2014-10-16 16:56 GMT+02:00 Mauro Alovisio <mauro.alovisio@gmail.com>:
segnalo news di interesse dalla newsletter del Garante per la protezione dati personali
*• *"Internet delle cose": Garanti privacy Ue, serve un approccio etico <http://www.garanteprivacy.it/web/guest/home/docweb/-/docweb-display/docweb/3...>
forse chi ha scritto quel documento non sa di preciso come funziona il mercato delle app gratuite, ma ipotizziamo che venga effettivamente implementato questo paragrafo: ciò si traduce nell'applicazione dei principi di "privacy by design" e
"privacy by default" e nell'adozione coerente del principio di minimizzazione dei dati personali. In secondo luogo, all'utilizzatore deve rimanere il controllo dei dati trattati dall'"oggetto" in ogni fase (ad esempio, sia mediante protocolli informatici "*privacy friendly*", sia mediante l'adozione di interfacce utente di facile uso).
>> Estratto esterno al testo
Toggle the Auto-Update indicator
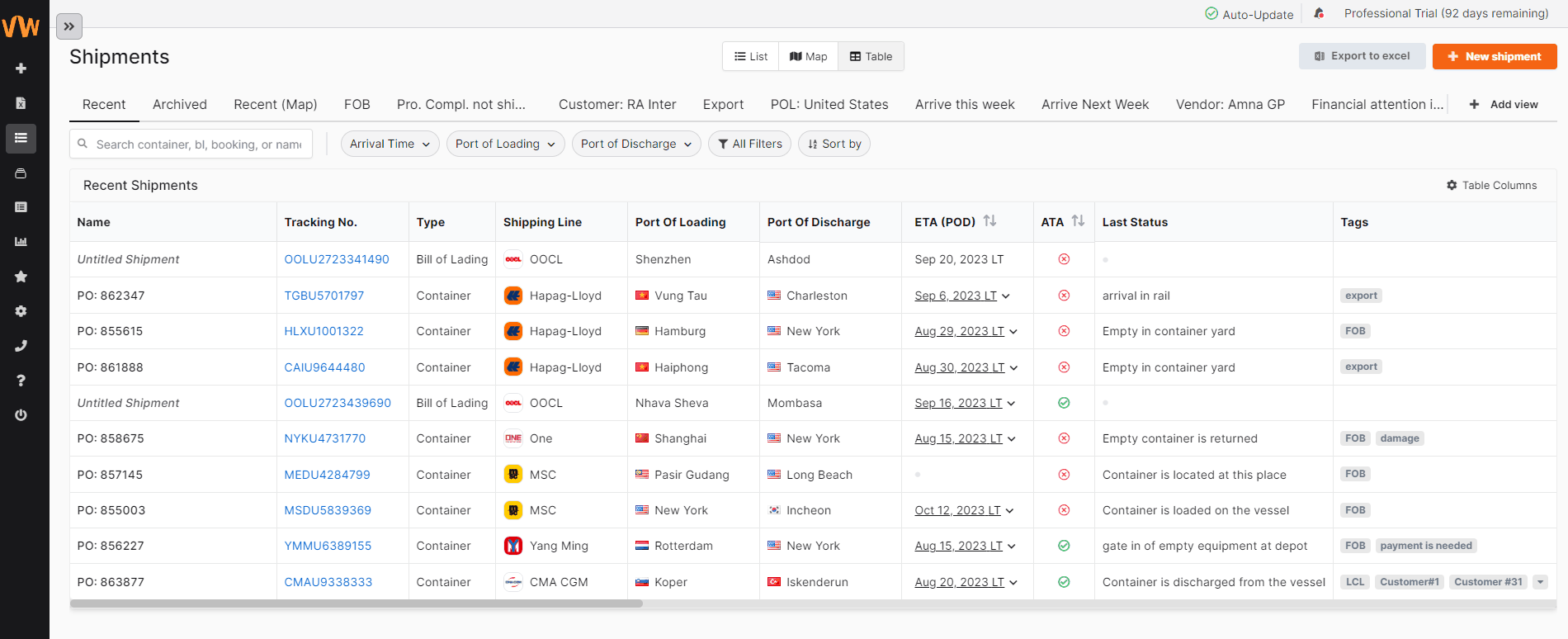click(x=1249, y=14)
Nel caso in cui il consenso sia la base giuridica per il trattamento, deve trattarsi di un consenso informato, libero e specifico.
Quindi apple e google, che hanno già adottato interfaccie semplici tipo "vuoi lasciare accedere a questa app contapassi le seguenti risorse ?" "GPS, address book e memoria SD", stanno effettivamente accompiendo alle richieste del garante, ma mantenendo inalterato il business dei dati personali.